- **Consignes**
A) Répondez brièvement à ces questions sur le texte fourni :
(i) Que lisait la personne interrogée chez sa grand-mère ?
(ii) Qui lui avait offert sa guitare ?
(iii) Combien de temps devait durer son séjour à Londres ?
B) Réécrivez plus brièvement le paragraphe du texte fourni qui commence par « Dedans, il y avait un encart », en gardant ses faits principaux.

- **Texte fourni**
=-=-=-=-=

1 – Vous avez commencé la guitare à 14 ans, qui vous a inspiré ? Comment avez-vous commencé à jouer ?
J’étais en vacances chez ma grand-mère et je m’ennuyais. On était au lit à 21h tous les soirs. Je lisais un « Bonne soirée ». Tu connais ? Je fais non de la tête.
Dedans, il y avait un encart sur « Apprendre la musique sans peine ». J’ai essayé en jouant sur la guitare que m’avait offert mon oncle. Il avait dû me l’offrir à 9 ans mais je n’y avais jamais touché jusque là.

2 – Pourquoi être parti à Londres ? C’est la musique qui vous a attiré là-bas ?
J’ai rencontré un anglais qui m’a dit d’y aller, qu’il pouvait m’héberger. J’étais juste parti en vacances. Je devais y être pour 15 jours et j’y suis resté.

=-=-=-=-=

- **Lignes fournies**
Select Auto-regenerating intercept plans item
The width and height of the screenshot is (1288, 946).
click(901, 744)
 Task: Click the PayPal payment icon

=-=-=-=-=

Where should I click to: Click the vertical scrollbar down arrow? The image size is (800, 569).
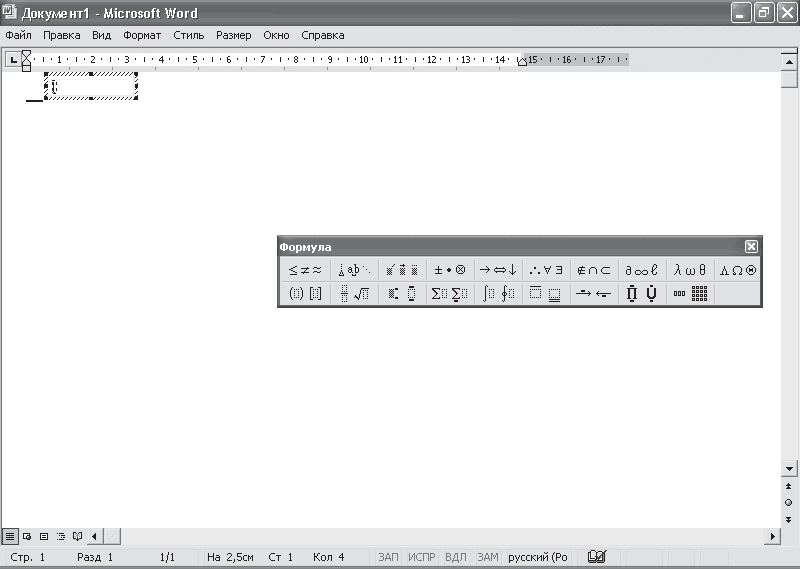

=-=-=-=-=

- **Réponses attendues**
A)
(i) Un « Bonne soirée ».
(ii) Son oncle.
(iii) 15 jours.

B) Dans le « Bonne soirée », un encart proposait d'« Apprendre la musique sans peine ». La personne interrogée a essayé sur la guitare offerte par son oncle, probablement à 9 ans, et jamais touchée jusque-là.